252 F. Supp. 2d 761, 2003 U.S. Dist. LEXIS 5266, 2003 WL 1571851
CourtDistrict Court, N.D. Indiana
DecidedMarch 24, 2003
Docket1:01 CV 352
StatusPublished
Cited by7 cases

This text of 252 F. Supp. 2d 761 (Cohen v. Orthalliance New Image, Inc.) is published on Counsel Stack Legal Research, covering District Court, N.D. Indiana primary law. Counsel Stack provides free access to over 12 million legal documents including statutes, case law, regulations, and constitutions.

Bluebook
Cohen v. Orthalliance New Image, Inc., 252 F. Supp. 2d 761, 2003 U.S. Dist. LEXIS 5266, 2003 WL 1571851 (N.D. Ind. 2003).

Opinion

ORDER

MOODY, District Judge.

In this action, the parties have cross-moved for summary judgment. During the time allotted for briefing the motions, this action was transferred from the Fort Wayne Division to the Hammond Division, at which time the random judicial assignment system placed the case before the undersigned. Upon review of the record compiled by the parties, the court resolves the pending motions as explained in the remainder of this Order.

I. BACKGROUND

Cohen is a Doctor of Dental Surgery, who specializes in orthodontia. He practices his profession in Allen County, Indiana under the name Cohen Orthodontic Group, P.C. (“Cohen Orthodontic”), of which Cohen owns all outstanding stock. (See PI. Desig. Of Evid. at Ex. B (“Complaint”) at ¶¶ 4-5.)
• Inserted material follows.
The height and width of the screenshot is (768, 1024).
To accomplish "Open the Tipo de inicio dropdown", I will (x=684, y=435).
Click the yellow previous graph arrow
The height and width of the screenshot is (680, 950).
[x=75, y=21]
Orthalliance New Image, Inc. (“New Image”) is a Delaware corporation with its primary place of business in Torrance, California. (See id. at ¶ 3.) New Image manages orthodontic practices throughout the country. (See Def. Desig. of Evid. at Ex. 1 (“Summers Aff”) at ¶4.) As part of the furious consolidation experienced in the orthodontic practice management industry during 2000 and 2001, New Image was purchased by Orthalliance, Inc. 1 in an asset deal. (See id. at ¶ 20.) See generally Top Public Companies: Orthodontic Centers of America, OCA now dominates field, New Orleans City Bus., June 17, 2002, at 27, available at 2002 WL 12346069. Orthalliance, Inc. was subsequently acquired by another competitor, Orthodontic Centers of America. See id. Thus, Orthalliance, Inc. acts as both the parent of New Image and the subsidiary of Orthodontic Centers of America.

The relationship between Cohen and New Image began in early 1997. At the time, New Image 2 was a corporate infant, but eager to take advantage of the expanding market for orthodontic practice services. Cohen agreed to retire all stock in the professional corporation under which he was practicing orthodontia at the time, and to sell the non-medical business assets of the operation. (See PI. Desig. of Evid. *763 at Ex. A (“Agreement and Plan of Merger”) at § 2.2; PI. Design, of Evid. at Ex. B.3, pp. 1.) In exchange, the precocious New Image tendered to Cohen 1,193,500 shares of preferred stock in New Image plus $511,500.00 cash. (See id.) Cohen also agreed to create a new professional corporation (which is the one appearing as a co-plaintiff in this action), and cause the new entity to execute a “Management Services Agreement” with New Image at Closing under which New Image would provide certain management services to the new professional organization Cohen agreed to establish for an initial period of forty (40) years. (See id. at § 2.8.)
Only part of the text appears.